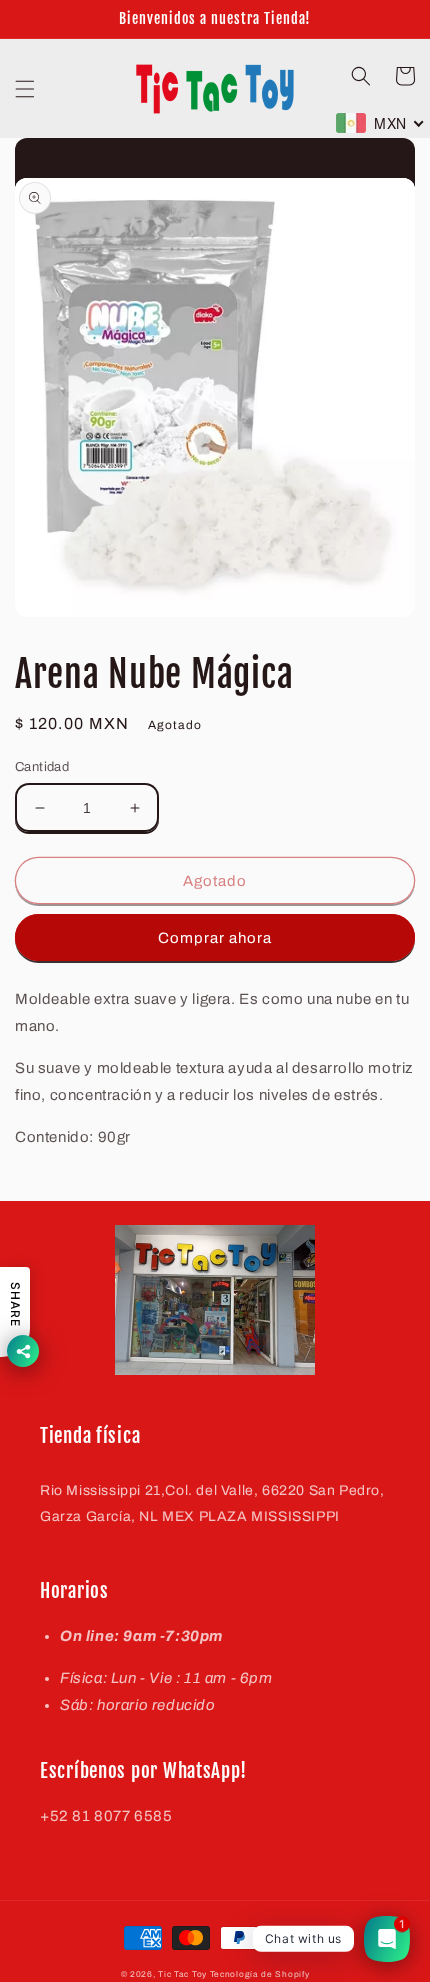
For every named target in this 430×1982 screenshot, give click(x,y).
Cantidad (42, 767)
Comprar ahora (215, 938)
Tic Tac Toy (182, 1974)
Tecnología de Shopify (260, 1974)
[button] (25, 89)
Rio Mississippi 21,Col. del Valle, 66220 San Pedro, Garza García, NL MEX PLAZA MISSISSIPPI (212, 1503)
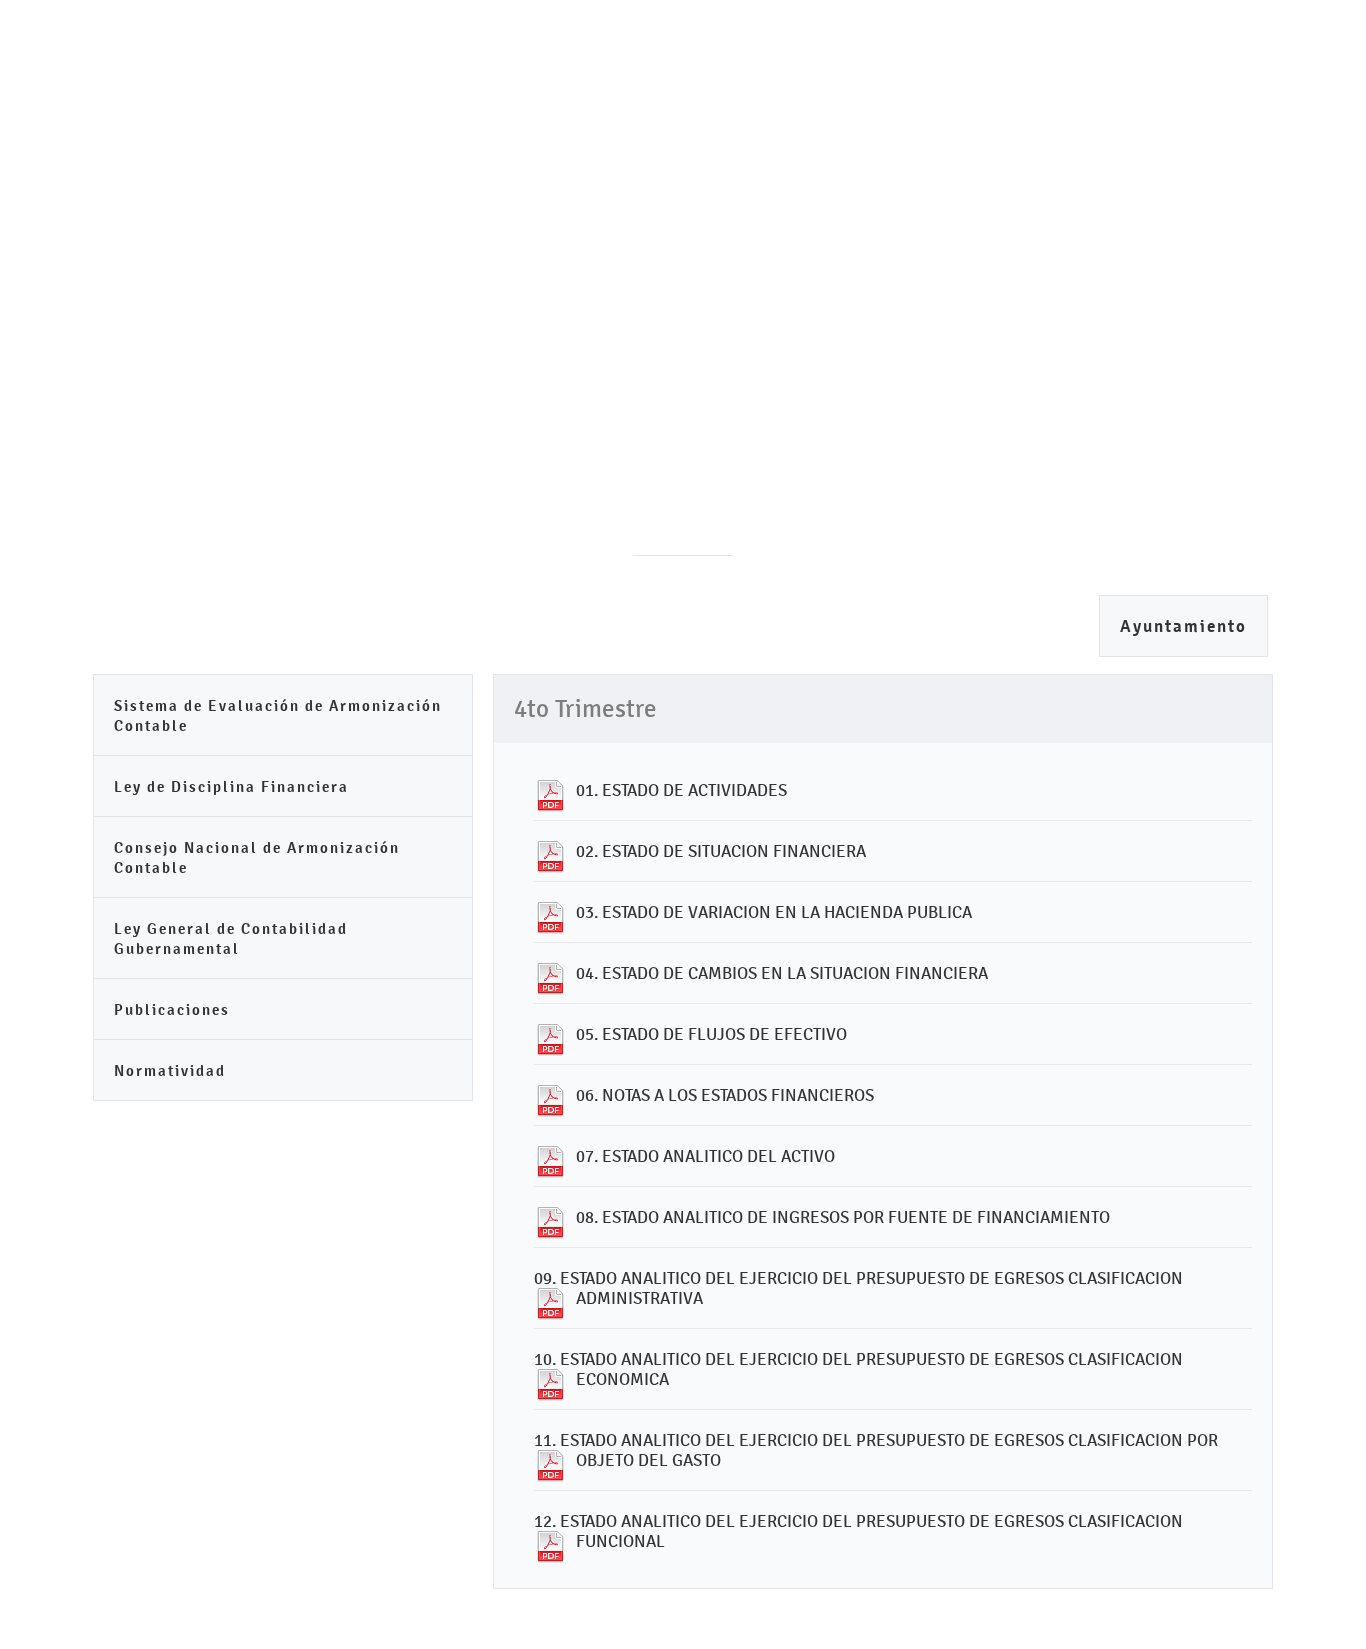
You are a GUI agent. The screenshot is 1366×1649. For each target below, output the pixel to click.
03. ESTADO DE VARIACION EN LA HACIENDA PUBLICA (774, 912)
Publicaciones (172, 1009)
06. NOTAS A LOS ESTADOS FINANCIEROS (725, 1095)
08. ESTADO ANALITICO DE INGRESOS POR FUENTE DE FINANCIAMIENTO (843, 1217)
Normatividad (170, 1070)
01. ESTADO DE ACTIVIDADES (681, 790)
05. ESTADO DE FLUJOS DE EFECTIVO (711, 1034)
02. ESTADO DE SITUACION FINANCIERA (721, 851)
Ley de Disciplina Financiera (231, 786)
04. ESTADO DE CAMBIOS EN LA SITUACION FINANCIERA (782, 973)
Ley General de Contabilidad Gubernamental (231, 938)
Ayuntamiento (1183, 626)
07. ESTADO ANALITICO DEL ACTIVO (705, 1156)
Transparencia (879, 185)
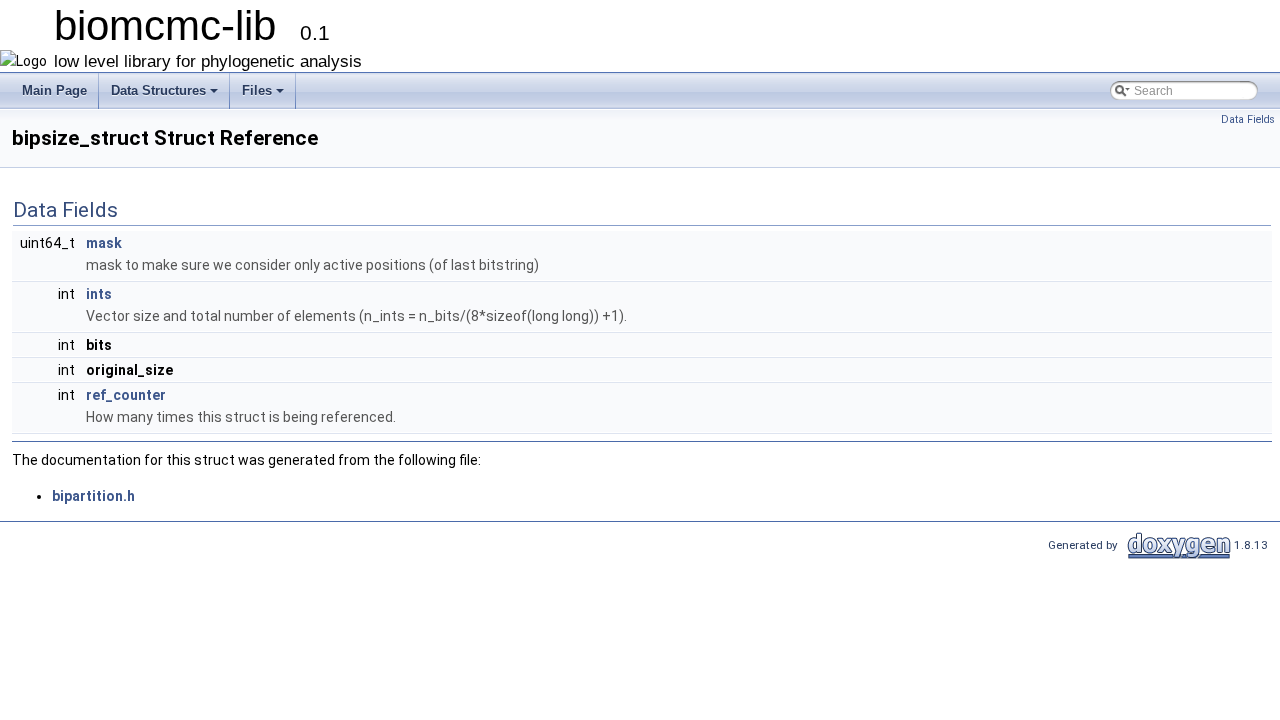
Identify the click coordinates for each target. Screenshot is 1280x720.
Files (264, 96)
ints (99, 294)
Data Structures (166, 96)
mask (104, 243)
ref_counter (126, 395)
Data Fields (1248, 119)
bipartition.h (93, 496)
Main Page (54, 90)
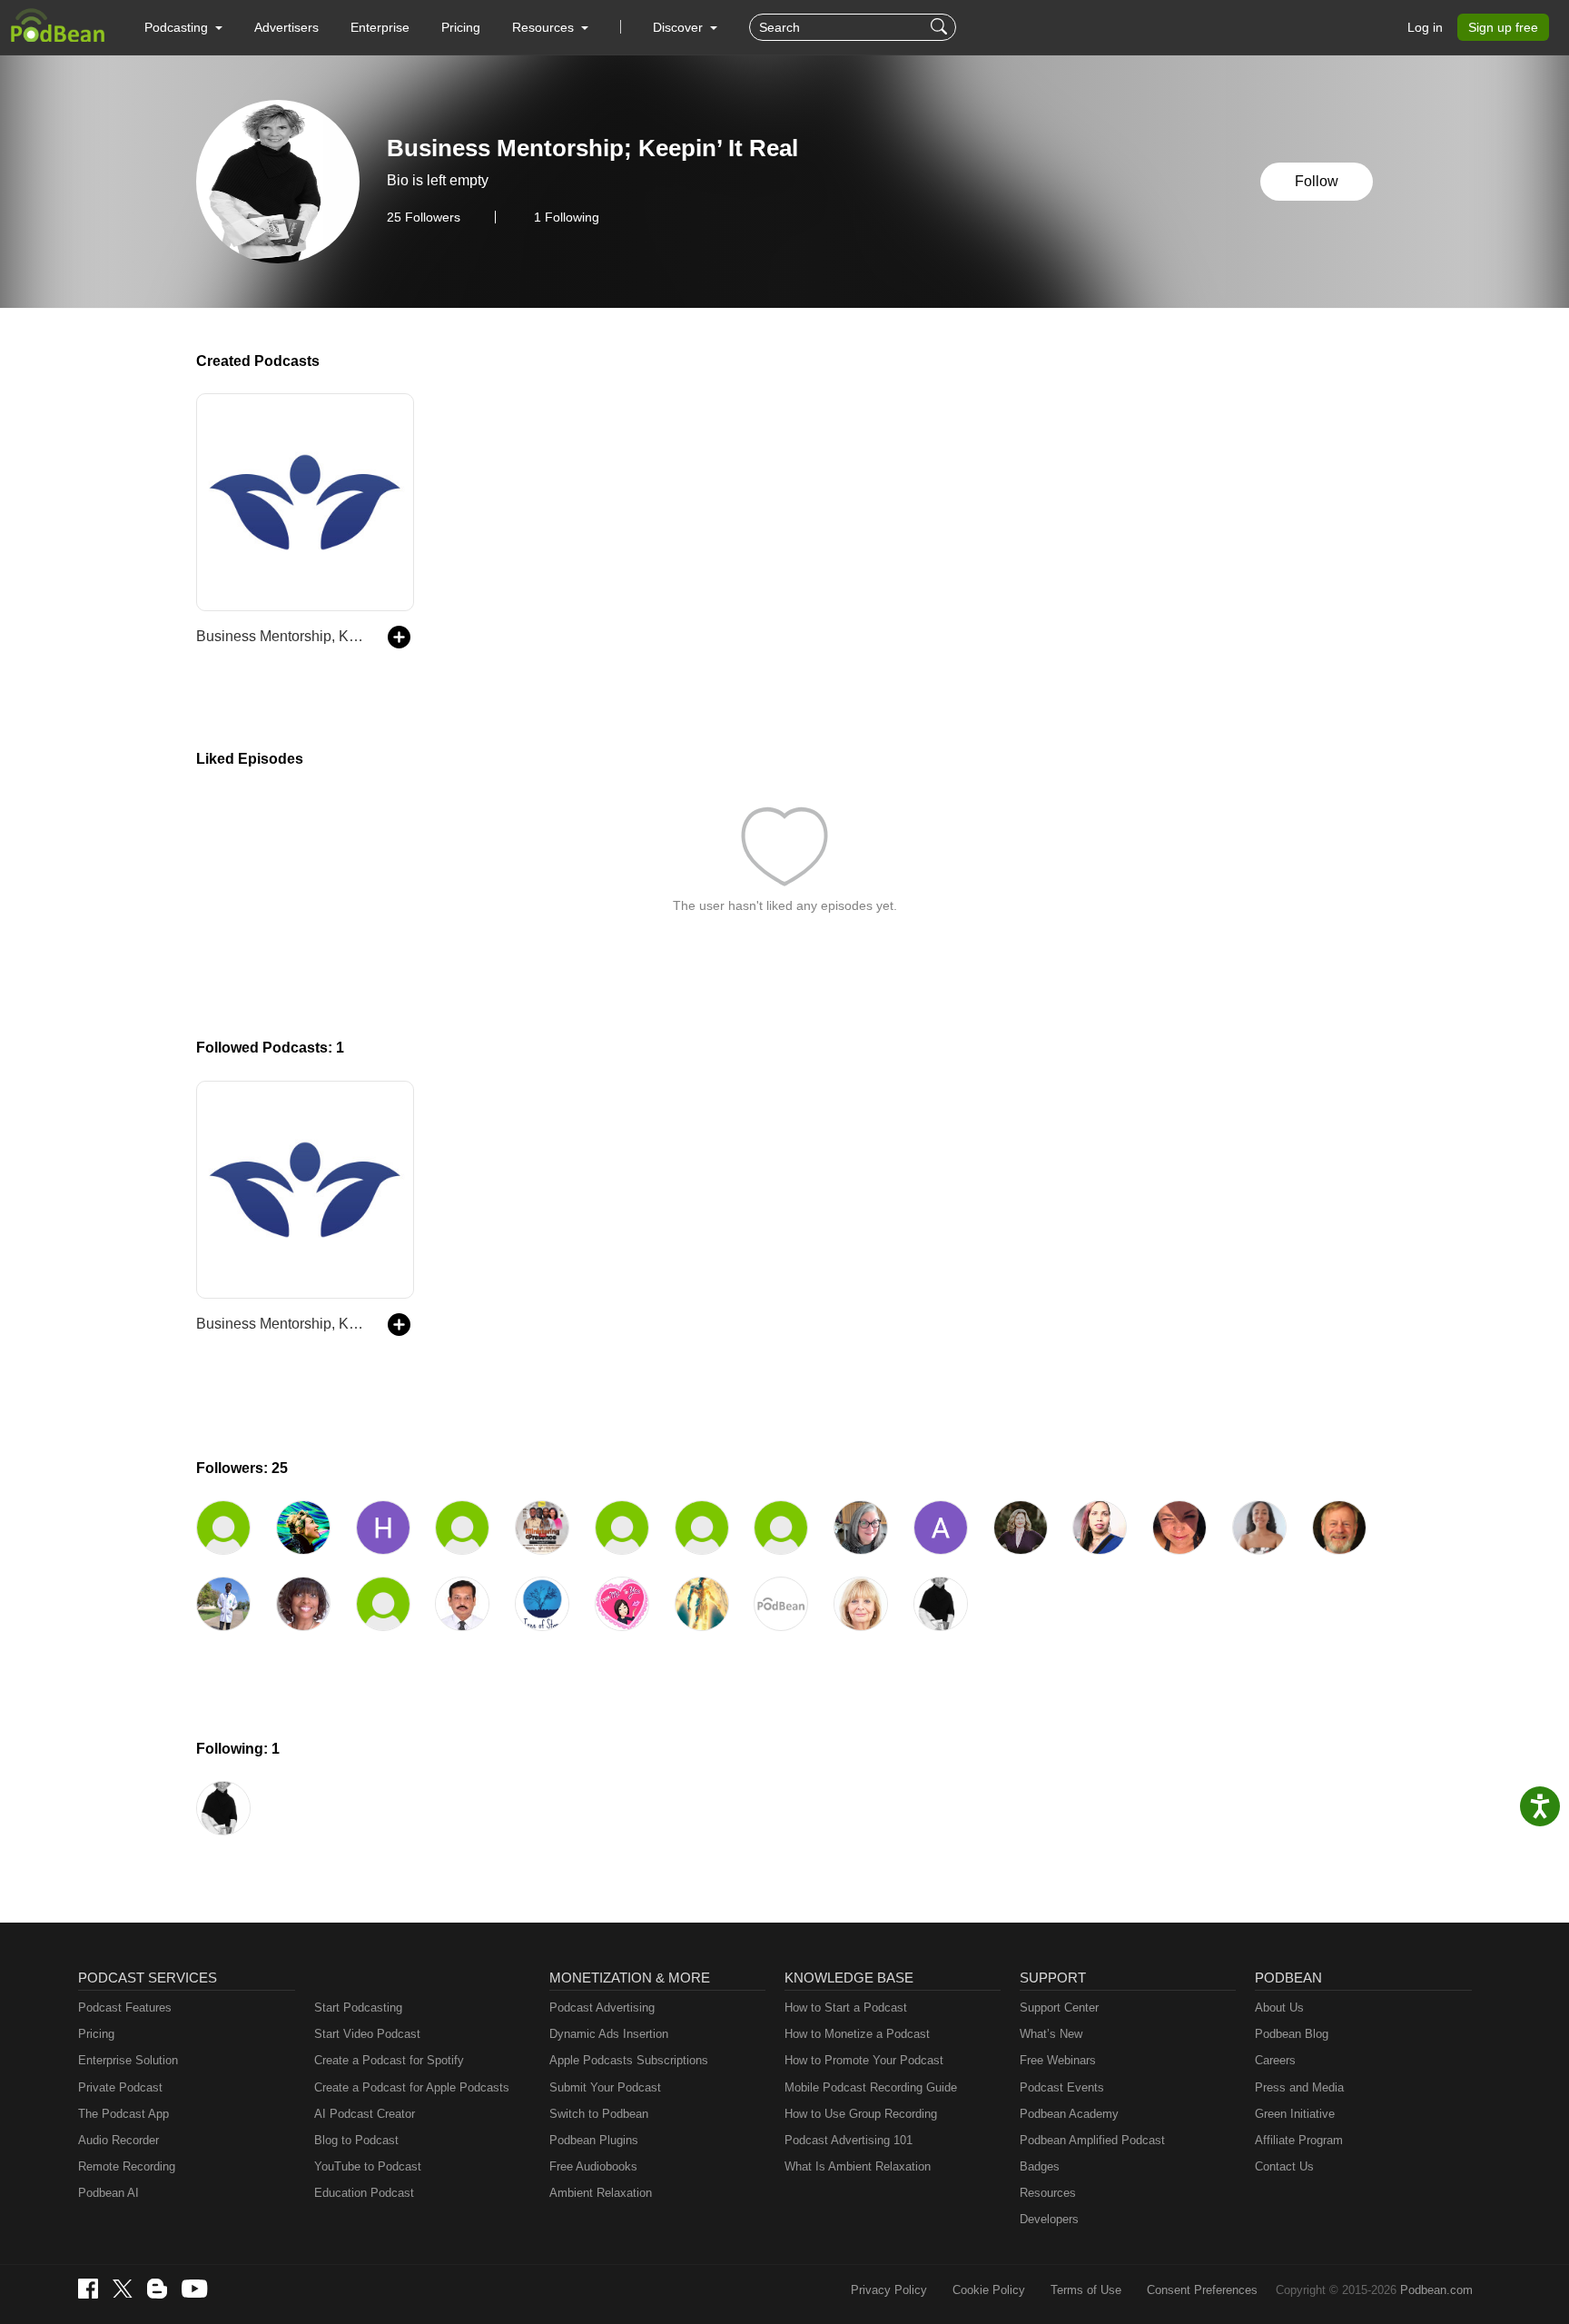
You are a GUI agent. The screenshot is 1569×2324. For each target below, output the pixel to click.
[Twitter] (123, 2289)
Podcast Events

+--

▶ _Prompt_
Line by line, give the material above again exactly, but without any pictures.

▶ _Result for this exercise_
For every named target in this 430×1982 screenshot, give click(x,y).
Cantidad (42, 767)
Comprar ahora (215, 938)
Tic Tac Toy (182, 1974)
Tecnología de Shopify (260, 1974)
[button] (25, 89)
Rio Mississippi 21,Col. del Valle, 66220 San Pedro, Garza García, NL MEX PLAZA MISSISSIPPI (212, 1503)
You are a GUI agent. The screenshot is 1366×1649. For each target below, output the pixel to click.
03. ESTADO DE VARIACION EN LA HACIENDA PUBLICA (774, 912)
Publicaciones (172, 1009)
06. NOTAS A LOS ESTADOS FINANCIEROS (725, 1095)
08. ESTADO ANALITICO DE INGRESOS POR FUENTE DE FINANCIAMIENTO (843, 1217)
Normatividad (170, 1070)
01. ESTADO DE ACTIVIDADES (681, 790)
05. ESTADO DE FLUJOS DE EFECTIVO (711, 1034)
02. ESTADO DE SITUACION FINANCIERA (721, 851)
Ley de Disciplina Financiera (231, 786)
04. ESTADO DE CAMBIOS EN LA SITUACION FINANCIERA (782, 973)
Ley General de Contabilidad Gubernamental (231, 938)
Ayuntamiento (1183, 626)
07. ESTADO ANALITICO DEL ACTIVO (705, 1156)
Transparencia (879, 185)
Identify the click coordinates for each target. Screenshot is 1280x720.
Files (264, 96)
ints (99, 294)
Data Structures (166, 96)
mask (104, 243)
ref_counter (126, 395)
Data Fields (1248, 119)
bipartition.h (93, 496)
Main Page (54, 90)
You are a GUI agent. The screenshot is 1569×2324. For each target below, output the pixel to click.
[Twitter] (123, 2289)
Podcast Events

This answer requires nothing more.